Questions on the material:
a - From the blog entries, extract the passage starting at "I’m trying to be" and ending at "much as possible).".
b - Not counting weight loss, list each goal the writer names in the blog entries' paragraph that begins "There are many things".

[Quoted passage]

Keep Calm and Carry On

Keep Calm and Carry On

Today was a good workout at the gym with my husband. I’m doing the best I can to be okay during my workouts. I may feel like I’m freaking out, but I’m trying to remain calm. I don’t want to feed into my fears. I’m working on using the mirrors in the gym to my advantage. I’m using them to help me see things that are going on around and behind me. We are generally able to go to the gym when it’s slow, which is usually when most people are at work. That is a huge help to my anxiety.

I’m finally feeling better after being awake for two days. Yesterday, I was still feeling kind of messed up. It’s weird what happens to your body when you’re awake for 42 hours straight. Hopefully I won’t have any more problems sleeping. I think that the whole issue was caused by anxiety; probably from my dose increase and from stopping ECT. At least I’m feeling well enough to do my regular routine.

I’m trying to be grateful for what I do have and think positive about everything. This is easier said than done, but all that matters is that I keep trying. Just keep calm and carry on (as much as possible).

Doing Things For Ourselves

Doing Things For Ourselves

Today is going a bit better. I feel okay so far. I’ve been able to get some things done. Now, I’m about to get ready to go to the gym with my husband. I’m anxious, but at least I go. It’s better than not going. I’ve decided to go to Cape Cod, so I should probably try to lose a bit of weight. Now, I have a reason, a goal to lose weight for. Of course, I would want to look as good as possible in a bathing suit. It’s not for anyone else, it’s just for myself. I’ve learned over the years that the things we do are for ourselves, not for others. Doing the best we can is to please ourselves. I’m so proud of my niece, she’s 13 years old, she has learned that at such a young age when it took me so long to figure it out. She is a figure skater, and competes. She says that she competes against herself, not against the other people there. It’s such a great attitude and way to look at things.

There are many things on want to work on for myself besides my weight. I want to become more comfortable in public places. It would be nice if I could go to the gym on my own without my husband. Right now, it’s too anxiety provoking for me to go on my own. I still have anxiety when I’m there with my husband, but it has been getting better each time. Maybe, one day I could go on my own. Maybe I could go with him but not need him to be with me every second. Those are my goals for myself for now.

[/Quoted passage]
[Provided material]

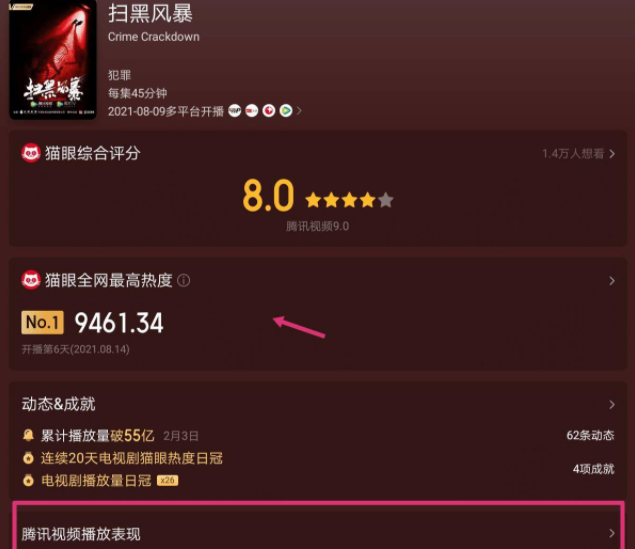The height and width of the screenshot is (549, 635).
Task: Click the second red-white broadcast platform icon
Action: [251, 111]
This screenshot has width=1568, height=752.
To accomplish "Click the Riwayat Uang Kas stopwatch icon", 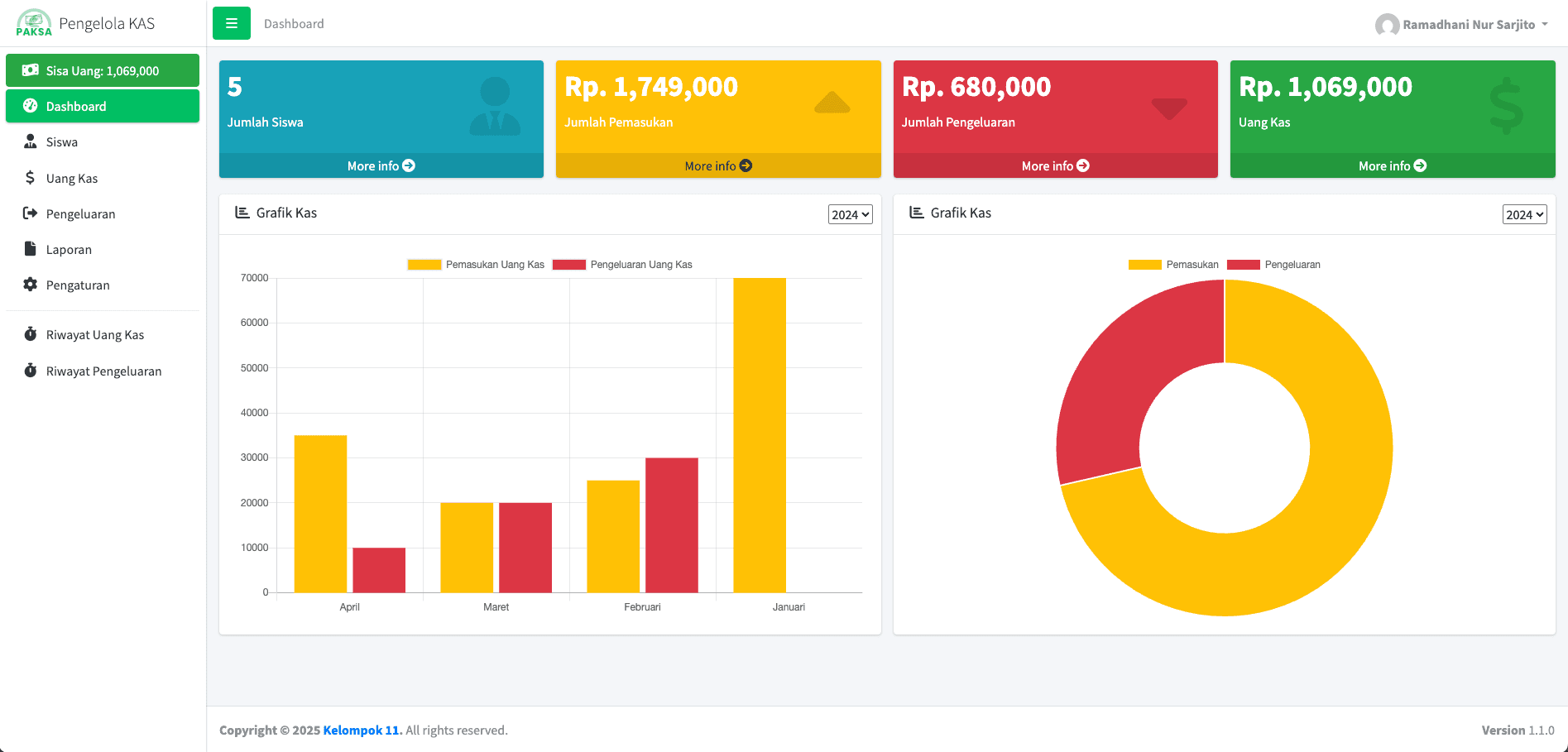I will (31, 334).
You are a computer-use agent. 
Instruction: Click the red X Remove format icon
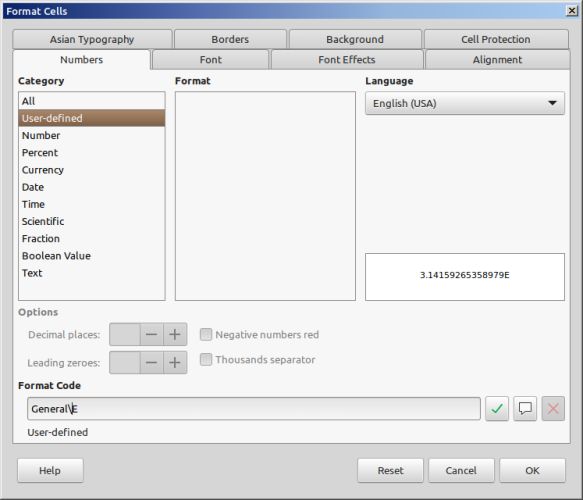553,409
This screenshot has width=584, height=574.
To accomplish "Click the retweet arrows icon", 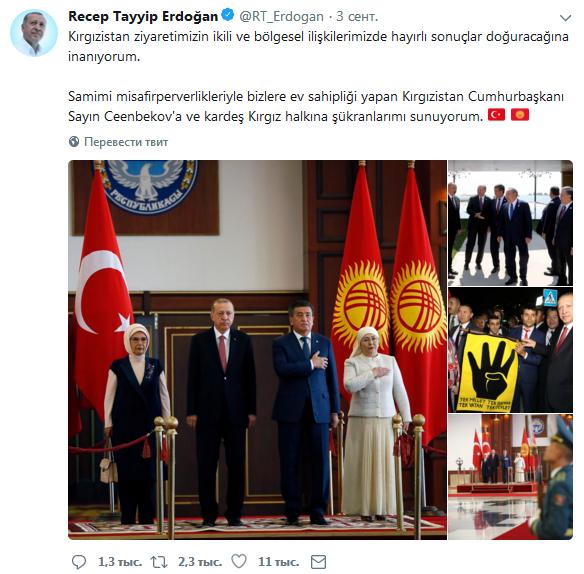I will click(x=159, y=562).
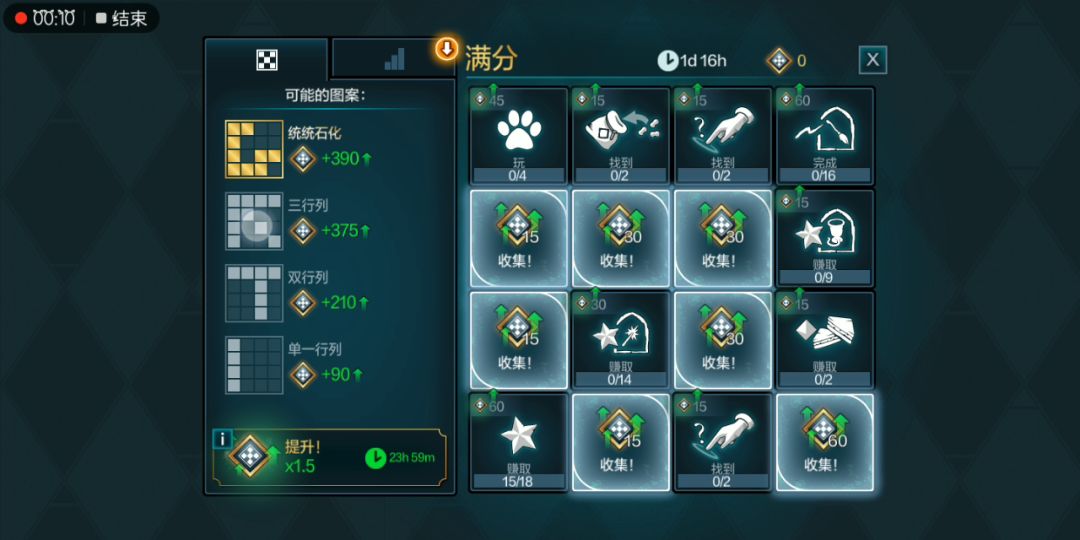Open the bottom-row pointing hand 找到 tile

pos(723,442)
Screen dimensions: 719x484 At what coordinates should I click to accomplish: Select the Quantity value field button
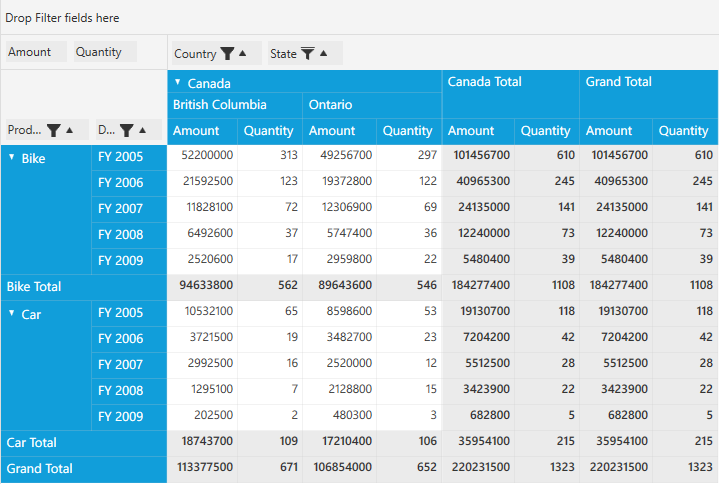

[/Provided material]

Answers to this exercise:
a -
I’m trying to be grateful for what I do have and think positive about everything. This is easier said than done, but all that matters is that I keep trying. Just keep calm and carry on (as much as possible).

b -
- Become more comfortable in public places.
- Go to the gym alone, without the writer's husband.
- Go to the gym with the husband but not need him there every second.